Straightway a former subordinate member of the Commission, Mr. Herbert F. Manisty, a practicing barrister, informed the press that, in his opinion, Miss Cavell was tried by a competent court and was convicted of the offense for which she was tried, namely "furnishing and supplying men to the enemy."

P: Correspondents who had meanwhile viewed a pre-showing of Dawn reported that, as displayed to them, the execution of Nurse Cavell was not thrown on the screen at all, but was simply to be inferred from the agonized expression on the face of the German priest who administered last rites.

P: At Berlin, last week, Dr. Gottfried Benn, onetime Chief Surgeon for the German Army in the Brussels area, declared that he had been an eyewitness of the execution of Miss Cavell and had signed the certificate attesting her death. According to Dr. Benn, Nurse Cavell was blindfolded and tied by her hands to a stake. Thereafter she remained standing until "hit and instantly killed by 12 bullets."

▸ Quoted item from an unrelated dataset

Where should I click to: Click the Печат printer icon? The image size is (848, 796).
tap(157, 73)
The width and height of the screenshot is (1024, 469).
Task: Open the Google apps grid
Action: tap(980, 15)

P: In remote Witwaters Rand, South Africa, the local Deputy Commissioner of Police was so stirred by despatches from London that he issued an order banning Dawn, although the film had not yet had its first public showing in England. During the week the London County Council prevented what had been billed as: "Monster First Showing Of Dawn Before 10,000 Representative Citizens At Albert Hall."

P: Returning to the nub, it became evident last week that legislation must be enacted to supplant the present grandiloquently named but impotent British Board of Film Censors, chairmanned by famed "Tay Pay" O'Connor, now vacationing in the U. S. (TIME, March 5). The Board possesses no legal jurisdiction, but by commercial agreement its recommendations are obeyed in the numerous theatres of the British Cinematograph Exhibitors' Association.

Long since, the Board banned Dawn as "inexpedient," thus drawing from the London Times a pompous twitter: "What is the nature of the inexpedience? . . . The adjective 'political' instantly suggests itself, and a political censorship, in whatever discreet feathers it be dressed is, in England at least, a remarkably ugly bird."

P: At Manhattan, the office of theatrical producer Arch Selwyn triumphantly announced that Producer Selwyn in London recently had acquired the U. S. rights to Dawn.